Po 23 latach przerwy Barcelona powraca do Brugge, by zmierzyć się z belgijskim zespołem w 4. kolejce fazy grupowej Ligi Mistrzów. Katalończycy zajmują obecnie dziewiąte miejsce w tabeli z dwoma zwycięstwami i jedną porażką, a ich celem jest poprawa pozycji w europejskich rozgrywkach.
Historyczne powroty i wspomnienia
Ostatni raz Blaugrana gościła na stadionie Jan Breydel 29 października 2002 roku. Wówczas zwycięski gol strzelił Juan Roman Riquelme, a mecz ten był szczególnie ważny dla młodego Andresa Iniesty, który zadebiutował w podstawowym składzie Barcelony.
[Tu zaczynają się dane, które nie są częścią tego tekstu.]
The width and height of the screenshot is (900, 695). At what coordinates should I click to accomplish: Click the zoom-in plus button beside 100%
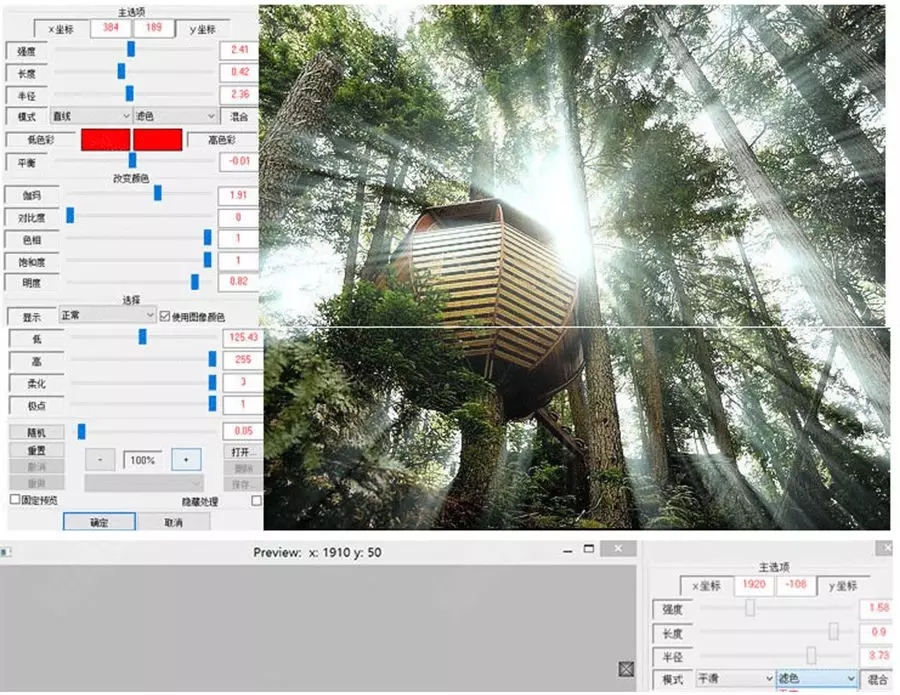coord(186,460)
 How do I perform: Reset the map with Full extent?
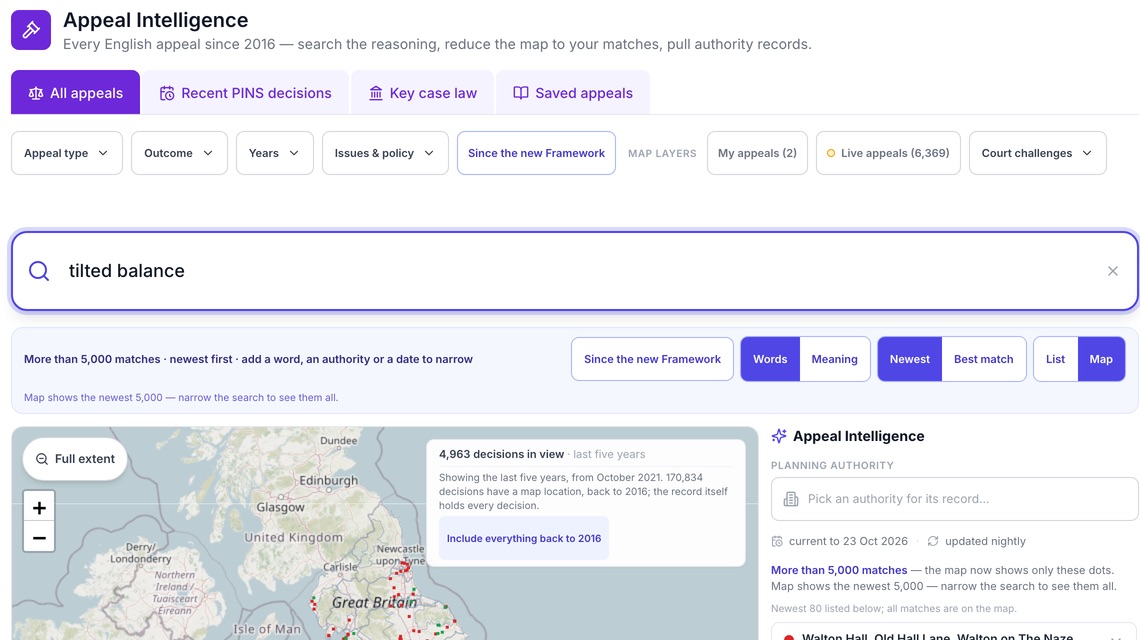75,459
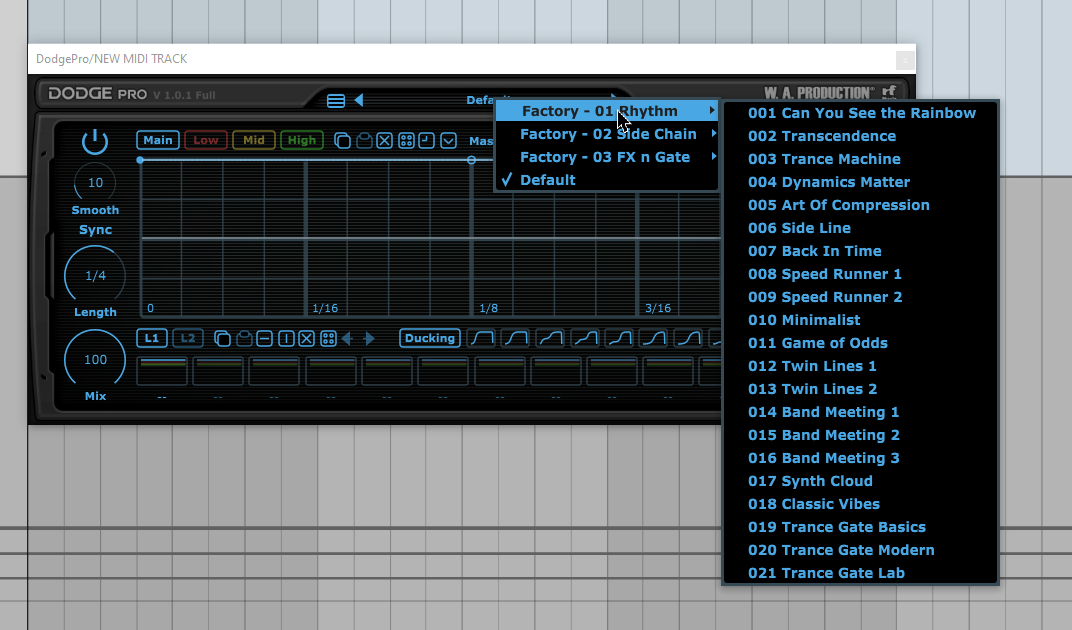Toggle the plugin power button
This screenshot has height=630, width=1072.
pyautogui.click(x=95, y=142)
Brugge, które w latach 70. przeżywało swój złoty wiek w europejskich pucharach, dotarło do jedynego finału Pucharu Mistrzów w sezonie 1977/78, gdzie przegrało z Liverpoolem. Dziś belgijski klub może pochwalić się młodym składem o średniej wieku zaledwie 23,6 lat.
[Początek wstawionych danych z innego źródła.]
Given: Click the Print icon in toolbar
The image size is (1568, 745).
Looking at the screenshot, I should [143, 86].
Kluczowe postacie obu drużyn
W szeregach gospodarzy wyróżnia się Hans Vanaken - doświadczony kapitan i drugi najstarszy zawodnik w młodym zespole. W ataku Brugge stawia na utalentowanych napastników Christosa Tziolisa i Gianlucę Tresoldiego.
Po stronie Barcelony kluczową rolę ma odegrać Marcus Rashford, który znajduje się w doskonałej formie z sześcioma golami na koncie, z których cztery zdobył w Lidze Mistrzów. Dzieli on miano najlepszego strzelca zespołu z wychowankiem La Masii, Ferminem Lopezem.
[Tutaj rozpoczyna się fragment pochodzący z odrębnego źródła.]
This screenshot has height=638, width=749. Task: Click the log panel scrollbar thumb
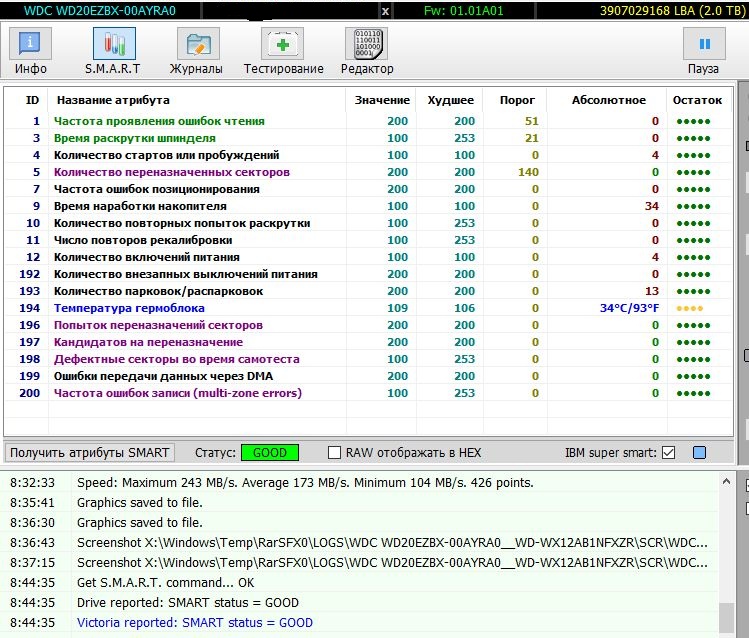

Problemy kadrowe obu zespołów
Hansi Flick nie będzie mógł skorzystać z usług kilku kluczowych zawodników:
- Joan Garcia (bramkarz)
- Rafinha (obrońca)
- Pedri (pomocnik)
- Gavi (pomocnik)
- Marc-Andre ter Stegen (bramkarz)
Pozytywną wiadomością jest powrót do zdrowia Roberta Lewandowskiego i Daniego Olmo, którzy pojawili się na boisku w zwycięskim meczu z Elche (3:1).
Aktualna forma i oczekiwania
Brugge pozostaje niepokonane na własnym stadionie w tym sezonie europejskich rozgrywek - odnotowało trzy zwycięstwa, w tym spektakularne 4:1 przeciwko Monaco w pierwszej kolejce fazy grupowej.
Barcelona po bolesnej porażce w El Clasico z Realem Madryt odbiła się zwycięstwem nad Elche. Katalończycy chcą wykorzystać historyczną przewagę nad belgijskim rywalem - w czterech dotychczasowych spotkaniach Barcelona odniosła trzy zwycięstwa i zremisowała raz.
"Wśród muzeów, mostów i legend Barcelona chce napisać jeszcze jedną słodką historię w tym flamandzkim mieście" - tak hiszpańskie media opisują znaczenie tego spotkania.
Taktyczne aspekty spotkania
Oczekuje się, że Barcelona będzie dominować pod względem posiadania piłki (powyżej 60%), co może ograniczyć liczbę fauli i żółtych kartek. Oba zespoły słyną z inteligentnej, zdyscyplinowanej gry, co może przełożyć się na spokojny przebieg meczu.
Przewidywane składy wskazują na klasyczne ustawienia: Brugge w formacji 4-3-2-1, a Barcelona w swoim tradycyjnym 4-3-3. Sędzią spotkania będzie doświadczony Anglik Anthony Taylor.
Mecz rozpocznie się o godzinie, która pozwoli kibicom w całej Europie śledzić to ekscytujące starcie między doświadczoną Barceloną a ambitnym Brugge na malowniczym stadionie Jan Breydel.